Lyophilization and Reconstitution of Reverse-Osmosis Concentrated Natural Organic Matter from a Drinking Water Source

Drinking water treatment research can be complicated by difficulties in shipping large water quantities and changing natural organic matter (NOM) characteristics over time. To overcome these issues, it is advantageous to have a reliable method for concentrating NOM with minimal loss and maximum shelf-life. NOM concentration and preservation by lyophilization (freeze-drying) has been practiced for many years; however, little information for lyophilizing and reconstituting NOM exists in the literature.
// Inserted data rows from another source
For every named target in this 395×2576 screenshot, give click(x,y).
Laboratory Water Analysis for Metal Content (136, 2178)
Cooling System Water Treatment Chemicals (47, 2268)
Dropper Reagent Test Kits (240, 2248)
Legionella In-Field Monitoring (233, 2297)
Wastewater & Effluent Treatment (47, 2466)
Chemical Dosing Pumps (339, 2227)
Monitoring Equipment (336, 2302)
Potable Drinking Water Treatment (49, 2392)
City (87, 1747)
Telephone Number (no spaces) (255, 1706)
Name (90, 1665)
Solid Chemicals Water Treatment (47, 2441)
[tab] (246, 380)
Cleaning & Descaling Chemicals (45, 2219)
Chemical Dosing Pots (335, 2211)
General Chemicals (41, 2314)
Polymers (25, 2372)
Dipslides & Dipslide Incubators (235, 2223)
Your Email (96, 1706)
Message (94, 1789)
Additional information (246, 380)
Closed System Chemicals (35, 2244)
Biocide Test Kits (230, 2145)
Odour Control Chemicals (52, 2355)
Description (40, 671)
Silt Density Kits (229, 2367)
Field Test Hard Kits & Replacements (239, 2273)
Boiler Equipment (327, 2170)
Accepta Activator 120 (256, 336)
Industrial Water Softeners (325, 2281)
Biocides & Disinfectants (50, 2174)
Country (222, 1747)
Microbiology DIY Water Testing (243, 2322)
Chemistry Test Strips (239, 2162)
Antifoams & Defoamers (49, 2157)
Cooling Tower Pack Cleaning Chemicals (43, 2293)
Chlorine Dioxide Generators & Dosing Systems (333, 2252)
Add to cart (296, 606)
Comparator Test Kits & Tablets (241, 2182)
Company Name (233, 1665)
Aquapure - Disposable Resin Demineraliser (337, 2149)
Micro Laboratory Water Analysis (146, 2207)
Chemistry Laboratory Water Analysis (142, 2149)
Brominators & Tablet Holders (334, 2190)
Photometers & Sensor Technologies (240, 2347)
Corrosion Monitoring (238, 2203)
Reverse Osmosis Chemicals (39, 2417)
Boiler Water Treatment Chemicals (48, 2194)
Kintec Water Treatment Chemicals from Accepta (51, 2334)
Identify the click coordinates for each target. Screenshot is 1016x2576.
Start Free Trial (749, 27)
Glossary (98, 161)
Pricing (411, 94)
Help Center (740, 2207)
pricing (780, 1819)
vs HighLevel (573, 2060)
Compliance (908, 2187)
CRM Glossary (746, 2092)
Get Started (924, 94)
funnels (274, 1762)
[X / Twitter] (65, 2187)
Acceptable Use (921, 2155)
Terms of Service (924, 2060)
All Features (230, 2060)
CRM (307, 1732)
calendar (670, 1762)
The purpose of this research was to both evaluate and improve the lyophilization process of a concentrated NOM solution and to determine the appropriate conditions (pH, mixing time, and concentration factor) under which to reconstitute lyophilized NOM for maximum total organic carbon (TOC) and ultraviolet absorbance at 254-nm (UV254 ) recovery. To achieve this, a new lyophilization method was developed, in which NOM concentrate is supercooled below its freezing point and heat transfer is carefully regulated to avoid ice melt-back. The lyophilized NOM was then reconstituted in 36 aliquots, at every unique combination of three pH values (6, 8, and 10), three mixing times (1, 4, and 24 h), and four concentration factors (1x, 10x, 100x, 1000x). The overall mean TOC recovery was 101% (+/- 3.3%). The improved method recovered 11% more TOC than a conventional procedure. No statistically significant (p < 0.05) differences in TOC concentration were observed with respect to pH, mixing time, or concentration factor. The mean recovery of UV254 was 91% with significantly better recovery at pH 10 than at pH 8 or 6. Mixing time did not significantly affect UV254 recovery. No statistically significant differences in UV254 were observed between reconstitutions at 1x, 10x, and 100x. A small but significant drop (4.8%, p=0.029) in UV254 recovery was observed between 100x and 1000x samples. Finally, it was found that lyophilization and reconstitution reduces the dissolved silicon concentration in the final sample. DOI: 10.1061/(ASCE)EE.1943-7870.0000495. (C) 2012 American Society of Civil Engineers.